O documento está em discussão pública e a receber contributos das várias entidades e os socialistas justificam esta escolha para  sensibilizar para o problema da falta de água nos concelhos que são servidos por esta infraestrutura, além da necessidade de construção de novas estações de tratamento de água e do uso para fins industriais das águas tratadas.

Ora, Almeida Henriques recorda que, em 2018, três autarquias do distrito controladas pelo PS – Nelas, Penalva do Castelo e Mangualde, na altura liderada por João Azevedo, que é também deputado e o candidato socialista à Câmara de Viseu para as autárquicas deste ano – romperam o plano da antiga empresa regional Águas de Viseu.

“Em 2018, já estávamos praticamente em vésperas de criar uma empresa regional de águas com oito municípios e estes três concelhos (Mangualde, Nelas e Penalva do Castelo) saíram do processo e prejudicaram o investimento do quadro comunitário de apoio. Se não existe hoje mais investimento feito, deve-se ao PS, que tem estes municípios”, lembra Almeida Henriques.

Ainda assim, o autarca concorda com o investimento no setor das águas e diz que o PS “já vem tarde”.

“Desde que iniciámos o processo de angariação (de concelhos para a anterior empresa Águas de Viseu) em 2016, a questão da Barragem sempre se colocou como prioritária e até já podia estar feita se os municípios de Mangualde, Nelas e Penalva do Castelo não tivessem saído do processo”, reafirma.

O presidente da autarquia de Viseu espera agora que a região consiga obter novo financiamento para a questão hídrica do Plano de Recuperação e Resiliência (PRR), conhecido como o plano da ‘bazuca’ para o pós-Covid-19 e que a Câmara classificou já como um documento que não resolverá a crise provocada pela atual pandemia e que prioriza alguns investimentos concentrados no litoral do país.

“Entendemos que este PRR está excessivamente litoralizado, porque a esmagadora maioria dos seus projetos está no litoral. Por outro lado, o PRR não confere a atenção exigida pela crise económica e em particular pelas pequenas e médias empresas”, opina Almeida Henriques.

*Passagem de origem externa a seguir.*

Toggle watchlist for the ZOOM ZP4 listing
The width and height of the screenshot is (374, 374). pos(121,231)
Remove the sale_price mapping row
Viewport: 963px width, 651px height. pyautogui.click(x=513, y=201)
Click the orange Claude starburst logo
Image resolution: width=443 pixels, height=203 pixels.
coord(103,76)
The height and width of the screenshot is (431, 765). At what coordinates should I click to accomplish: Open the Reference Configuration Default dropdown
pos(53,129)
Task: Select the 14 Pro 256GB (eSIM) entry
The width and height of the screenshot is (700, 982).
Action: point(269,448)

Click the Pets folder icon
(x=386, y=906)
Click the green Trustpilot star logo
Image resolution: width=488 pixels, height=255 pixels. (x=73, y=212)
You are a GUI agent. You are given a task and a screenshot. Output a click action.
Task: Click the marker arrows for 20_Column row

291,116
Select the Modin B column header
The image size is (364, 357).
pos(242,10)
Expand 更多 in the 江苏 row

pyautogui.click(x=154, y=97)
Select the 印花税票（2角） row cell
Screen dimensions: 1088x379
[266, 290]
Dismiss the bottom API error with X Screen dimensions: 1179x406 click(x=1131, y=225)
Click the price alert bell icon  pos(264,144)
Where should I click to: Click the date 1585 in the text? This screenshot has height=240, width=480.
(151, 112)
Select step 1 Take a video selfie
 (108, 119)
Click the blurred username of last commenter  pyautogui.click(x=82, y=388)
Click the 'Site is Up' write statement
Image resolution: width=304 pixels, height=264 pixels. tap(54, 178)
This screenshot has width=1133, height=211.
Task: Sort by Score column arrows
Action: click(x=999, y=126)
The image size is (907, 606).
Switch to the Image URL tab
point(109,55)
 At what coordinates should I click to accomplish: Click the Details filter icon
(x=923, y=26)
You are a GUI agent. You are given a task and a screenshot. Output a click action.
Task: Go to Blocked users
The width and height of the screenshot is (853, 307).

O autarca diz que não vê no plano nenhuma aposta na criação de emprego, que devia a seu ver constituir como prioridade máxima do documento, e no retomar da economia pós-pandemia.

“Esta bazuca devia ter como primeira prioridade o combate ao desemprego, porque não se vê aqui um programa estruturante que consiga enquadrar os jovens quadros das empresas para estas retomarem a atividade e diminuir o desemprego. Não se vê um instrumento programático que permita recuperar a economia nestes próximos anos”, argumenta.

O presidente da Câmara de Viseu diz-se ainda preocupado com o facto de os municípios poderem contribuir pouco com propostas de investimento, já que o PRR prevê uma contribuição de cerca de 18 por cento.

O Plano de Recuperação e Resiliência de Portugal, para aceder às verbas comunitárias pós-crise da Covid-19, prevê 36 reformas e 77 investimentos nas áreas sociais, clima e digitalização, num total de 13,9 mil milhões de euros em subvenções.

Depois de um rascunho apresentado à Comissão Europeia em outubro passado e de um processo de conversações com Bruxelas, o Governo colocou a versão preliminar e resumida do PRR em consulta pública, no qual estipula "19 componentes, que integram por sua vez 36 reformas e 77 investimentos".

No documento, estão também previstos 2,7 mil milhões de euros em empréstimos, mas fonte do executivo garante que "ainda não está assegurado" que Portugal irá recorrer a esta vertente do Mecanismo de Recuperação e Resiliência, o principal instrumento do novo Fundo de Recuperação da União Europeia.

Previsto está que a maior fatia (61%) das verbas do PRR se destine à área da resiliência, num total de 8,5 mil milhões de euros em subvenções e de 2,4 mil milhões de euros em empréstimos.